I would guess the Walls chapel has a capacity of 200, but for crowd control, only 80 “offenders” – as their nametags declare them to be – are allowed in. Chaplain Francis brought me a jug of water, and we went over the uncomplicated “order of service”: three songs and then me. And the service started.
Prison chapel worship was led by a choir of 8 men. There was also a guy on keyboard, a lead guitarist and a drummer. The music elevated me. Now, I can’t remember the name or the melody of the first song, but I remember the chorus: one word…Jesus. All the songs were slow and swinging, smooth jazz like, and nothing like what I’m accustomed to in the worship that I’m regularly exposed to. A couple of years ago, I baptized about 15 prisoners, testimonies and everything, and the prison choir showed up to sing us through. Oh, happy day…
The second song we sang on Saturday was Kirk Franklin’s “Silver and Gold.” A great song, but what I remember most was the solo that one man sang:
Woke up this morning, feelin’ kinda down,
Then I called my best friend; he could not be found.
Then I called Jesus…
He sang this particular part at two different places in the song, but I could never get the next line, because when he said, “Jesus,” the place erupted…both times. Suffice it to say that the overall sense was joy, O so good.
We closed up with Curtis Mayfield’s “People Get Ready, There’s a Train a Comin’.”
You don’t need no baggage
You just get on board
All you need is faith
To hear diesels humming
You don’t need no ticket
You just thank the Lord
I’ve got baggage, so to speak, but I love that I don’t need a ticket. Thank you, Lord.
Then it was time to preach, which went fine, if I can say so. Preaching at the prison chapel, of course, is different than preaching at Edgewood because…well, let’s just say that there is a lot of audience participation. You might call it a team sport. Can I get an Amen? Every so often when I’m preaching at Edgewood, we get a visitor or someone who will say “Amen” as I preach. It’s okay, of course, as long as they “Amen” with the right timing. Not just anyone can “Amen,” you know; there is a rhythm to it. And if you’re gonna help the preacher, you got to do it right. The timing was ON Saturday afternoon, and the men helped me preach the same message I delivered to our church at Easter – the parable of the man who was forgiven much but who himself refused to forgive: The Lesson: Forgiveness always involves suffering. Hence, the cross. When I understand how Jesus has suffered for me, I am naturally willing to suffer to forgive the debts of others.

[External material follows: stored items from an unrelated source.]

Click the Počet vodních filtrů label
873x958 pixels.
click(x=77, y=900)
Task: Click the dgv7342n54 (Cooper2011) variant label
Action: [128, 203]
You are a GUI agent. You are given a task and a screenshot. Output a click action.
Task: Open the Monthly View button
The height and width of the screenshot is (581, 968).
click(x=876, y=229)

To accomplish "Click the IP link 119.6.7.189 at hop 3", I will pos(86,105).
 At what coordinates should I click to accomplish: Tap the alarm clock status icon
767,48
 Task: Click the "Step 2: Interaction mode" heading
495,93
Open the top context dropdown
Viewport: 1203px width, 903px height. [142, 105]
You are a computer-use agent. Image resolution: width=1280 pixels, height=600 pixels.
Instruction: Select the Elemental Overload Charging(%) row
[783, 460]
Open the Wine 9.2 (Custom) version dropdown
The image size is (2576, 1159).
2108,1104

Afterwards I got to the back and shook a number of hands. The men “glorified the worm” and then headed back to their cells. And then it was time for Chaplain Francis to walk me out through the many doors and bars…to freedom. I dropped by to see my family serving at a Piggly Wiggly brat fry, and headed back to my office a mile or so away. I had to finish a sermon for a whole different set of folks who would be coming to Edgewood at 5:30 that night.
My brief afternoon with the inmates of Waupun Correctional Institution was over. We only spent an hour in one another’s company, but I’m hoping that, at least with many of these men, one day…we will spend eternity together.